### Texto do documento
****************************************

De volta ao Brasil, passou a morar no Rio de Janeiro, num apartamento no Leme. Desta vez, definitivamente. Várias vezes reeditada e agora traduzida para o inglês, o francês, o alemão, o tcheco e o espanhol, Clarice é uma escritora plena. Em 1964, publica dois livros ao mesmo tempo: A Legião Estrangeira e A Paixão Segundo GH.
Um dia, quando ainda morava em Washington, seu filho Paulo perguntou por que não escrevia um livro para crianças. Emocionada, a escritora se lembrou de uns coelhos que tinha quando criança: tema para o Mistério do Coelhinho Pensante, editado em 1967 e prêmio Calunga, da Companhia Nacional da Criança. Entusiasmada (não pelo prémio, mas pela infância), escreveu ainda A Mulher que Matou os Peixes, A Vida Íntima de Laura e Quase de Verdade.
“Três dias no inferno”

****************************************

### Dados registrados

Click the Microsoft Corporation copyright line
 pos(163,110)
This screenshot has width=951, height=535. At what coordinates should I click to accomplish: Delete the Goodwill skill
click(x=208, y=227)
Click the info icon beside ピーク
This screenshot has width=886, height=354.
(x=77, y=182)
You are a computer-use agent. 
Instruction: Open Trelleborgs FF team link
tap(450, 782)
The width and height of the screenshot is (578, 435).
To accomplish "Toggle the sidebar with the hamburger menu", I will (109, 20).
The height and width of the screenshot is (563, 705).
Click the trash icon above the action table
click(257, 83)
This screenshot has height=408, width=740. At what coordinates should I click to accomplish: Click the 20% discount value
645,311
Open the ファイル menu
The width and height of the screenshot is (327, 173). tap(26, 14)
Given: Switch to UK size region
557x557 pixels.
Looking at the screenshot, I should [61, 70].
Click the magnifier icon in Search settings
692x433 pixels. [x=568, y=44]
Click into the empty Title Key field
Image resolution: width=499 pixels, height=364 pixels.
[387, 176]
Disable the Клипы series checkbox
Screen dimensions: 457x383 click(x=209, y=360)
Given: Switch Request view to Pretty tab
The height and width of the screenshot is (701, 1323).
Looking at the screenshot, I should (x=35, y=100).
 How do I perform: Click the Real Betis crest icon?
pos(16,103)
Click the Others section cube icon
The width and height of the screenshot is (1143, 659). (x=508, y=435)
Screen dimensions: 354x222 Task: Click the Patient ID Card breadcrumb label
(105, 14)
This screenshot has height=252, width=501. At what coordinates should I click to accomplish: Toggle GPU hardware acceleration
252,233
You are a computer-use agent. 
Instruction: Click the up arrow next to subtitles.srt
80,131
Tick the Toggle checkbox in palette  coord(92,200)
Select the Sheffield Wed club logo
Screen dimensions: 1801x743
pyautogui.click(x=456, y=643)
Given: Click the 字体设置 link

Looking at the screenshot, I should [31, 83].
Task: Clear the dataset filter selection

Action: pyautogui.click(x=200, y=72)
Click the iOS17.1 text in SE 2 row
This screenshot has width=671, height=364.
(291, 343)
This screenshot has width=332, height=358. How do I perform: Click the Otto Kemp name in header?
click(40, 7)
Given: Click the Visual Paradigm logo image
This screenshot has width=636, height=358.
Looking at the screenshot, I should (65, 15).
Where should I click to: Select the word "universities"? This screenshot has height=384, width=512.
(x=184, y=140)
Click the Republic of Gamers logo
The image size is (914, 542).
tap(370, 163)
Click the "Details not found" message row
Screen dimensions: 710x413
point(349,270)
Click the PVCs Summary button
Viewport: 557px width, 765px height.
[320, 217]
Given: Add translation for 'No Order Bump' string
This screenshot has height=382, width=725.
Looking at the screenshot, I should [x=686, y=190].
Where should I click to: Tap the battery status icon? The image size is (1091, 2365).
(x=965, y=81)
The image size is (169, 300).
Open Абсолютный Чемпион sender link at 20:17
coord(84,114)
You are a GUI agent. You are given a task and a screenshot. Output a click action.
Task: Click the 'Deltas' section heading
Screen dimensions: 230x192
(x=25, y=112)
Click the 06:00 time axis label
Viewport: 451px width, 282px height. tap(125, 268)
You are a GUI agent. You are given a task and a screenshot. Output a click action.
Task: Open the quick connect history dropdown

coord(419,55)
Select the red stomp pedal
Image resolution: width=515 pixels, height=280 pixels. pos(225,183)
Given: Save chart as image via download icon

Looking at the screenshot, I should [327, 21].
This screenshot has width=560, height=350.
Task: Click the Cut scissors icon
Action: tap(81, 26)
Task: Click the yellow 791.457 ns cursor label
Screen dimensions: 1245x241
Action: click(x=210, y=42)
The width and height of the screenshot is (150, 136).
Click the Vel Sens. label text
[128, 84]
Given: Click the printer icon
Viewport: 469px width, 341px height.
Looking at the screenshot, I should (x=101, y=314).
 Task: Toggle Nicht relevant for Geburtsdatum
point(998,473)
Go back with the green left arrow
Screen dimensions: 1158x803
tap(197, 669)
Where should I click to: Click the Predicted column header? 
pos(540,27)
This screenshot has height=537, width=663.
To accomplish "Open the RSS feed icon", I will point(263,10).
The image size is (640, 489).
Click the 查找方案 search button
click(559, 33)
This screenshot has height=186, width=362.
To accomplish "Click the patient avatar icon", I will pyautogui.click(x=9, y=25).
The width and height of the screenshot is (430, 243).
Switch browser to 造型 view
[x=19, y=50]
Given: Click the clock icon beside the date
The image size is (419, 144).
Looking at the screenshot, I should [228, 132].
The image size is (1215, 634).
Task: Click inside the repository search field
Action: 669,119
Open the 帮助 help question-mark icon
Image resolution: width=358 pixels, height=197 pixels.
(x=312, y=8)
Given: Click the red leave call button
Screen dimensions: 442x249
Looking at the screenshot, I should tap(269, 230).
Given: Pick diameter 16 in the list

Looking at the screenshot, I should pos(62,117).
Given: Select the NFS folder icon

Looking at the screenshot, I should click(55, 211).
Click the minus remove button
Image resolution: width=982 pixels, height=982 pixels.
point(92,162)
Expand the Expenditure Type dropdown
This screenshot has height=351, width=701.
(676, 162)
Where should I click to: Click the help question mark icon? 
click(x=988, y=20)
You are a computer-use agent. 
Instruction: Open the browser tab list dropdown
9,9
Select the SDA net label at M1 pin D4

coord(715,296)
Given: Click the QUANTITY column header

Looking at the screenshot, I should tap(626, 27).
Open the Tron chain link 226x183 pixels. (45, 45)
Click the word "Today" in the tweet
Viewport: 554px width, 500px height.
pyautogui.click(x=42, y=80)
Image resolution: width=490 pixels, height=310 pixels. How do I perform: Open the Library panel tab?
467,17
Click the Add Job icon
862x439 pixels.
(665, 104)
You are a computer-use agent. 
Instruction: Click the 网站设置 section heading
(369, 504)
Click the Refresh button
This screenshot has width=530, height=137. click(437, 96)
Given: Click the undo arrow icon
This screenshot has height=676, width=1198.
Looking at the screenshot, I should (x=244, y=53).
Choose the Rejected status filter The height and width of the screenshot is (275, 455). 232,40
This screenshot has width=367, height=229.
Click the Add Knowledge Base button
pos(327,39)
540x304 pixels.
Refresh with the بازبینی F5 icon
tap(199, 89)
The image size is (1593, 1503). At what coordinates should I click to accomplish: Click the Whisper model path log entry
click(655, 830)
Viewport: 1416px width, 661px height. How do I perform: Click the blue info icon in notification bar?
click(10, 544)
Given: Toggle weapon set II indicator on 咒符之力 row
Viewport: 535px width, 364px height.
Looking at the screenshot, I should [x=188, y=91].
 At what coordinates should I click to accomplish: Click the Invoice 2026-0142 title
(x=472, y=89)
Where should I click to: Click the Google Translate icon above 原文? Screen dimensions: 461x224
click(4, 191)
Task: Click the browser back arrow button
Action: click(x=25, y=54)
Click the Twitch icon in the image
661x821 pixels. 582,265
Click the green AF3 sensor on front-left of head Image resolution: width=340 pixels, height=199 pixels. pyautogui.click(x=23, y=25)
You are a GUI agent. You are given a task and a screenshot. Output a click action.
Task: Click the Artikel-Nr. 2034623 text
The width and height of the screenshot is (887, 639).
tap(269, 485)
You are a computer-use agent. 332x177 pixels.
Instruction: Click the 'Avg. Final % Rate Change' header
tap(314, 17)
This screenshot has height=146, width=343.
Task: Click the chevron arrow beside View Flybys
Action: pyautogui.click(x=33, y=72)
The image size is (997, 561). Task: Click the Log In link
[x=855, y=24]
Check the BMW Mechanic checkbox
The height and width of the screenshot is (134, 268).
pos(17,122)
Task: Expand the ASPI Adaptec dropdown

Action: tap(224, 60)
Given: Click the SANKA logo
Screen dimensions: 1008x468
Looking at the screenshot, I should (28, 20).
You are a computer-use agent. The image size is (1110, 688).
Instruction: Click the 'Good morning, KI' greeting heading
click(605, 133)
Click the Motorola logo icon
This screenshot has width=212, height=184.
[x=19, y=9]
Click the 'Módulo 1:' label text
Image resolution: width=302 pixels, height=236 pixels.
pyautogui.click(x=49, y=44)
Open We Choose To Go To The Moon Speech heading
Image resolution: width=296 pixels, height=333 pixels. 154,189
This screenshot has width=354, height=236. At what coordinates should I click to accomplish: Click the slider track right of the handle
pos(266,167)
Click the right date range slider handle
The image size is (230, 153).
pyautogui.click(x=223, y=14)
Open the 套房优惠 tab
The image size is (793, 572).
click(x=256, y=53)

****************************************

### Atividades
a - Copie do texto sobre Clarice o trecho que se inicia com as palavras "De volta ao" e se encerra em "Paixão Segundo GH.".
b - Traduza para o inglês esta frase do texto sobre Clarice: "Em 1964, publica dois livros ao mesmo tempo: A Legião Estrangeira e A Paixão Segundo GH."

### Respostas esperadas
a -
De volta ao Brasil, passou a morar no Rio de Janeiro, num apartamento no Leme. Desta vez, definitivamente. Várias vezes reeditada e agora traduzida para o inglês, o francês, o alemão, o tcheco e o espanhol, Clarice é uma escritora plena. Em 1964, publica dois livros ao mesmo tempo: A Legião Estrangeira e A Paixão Segundo GH.

b - In 1964, she publishes two books at the same time: A Legião Estrangeira and A Paixão Segundo GH.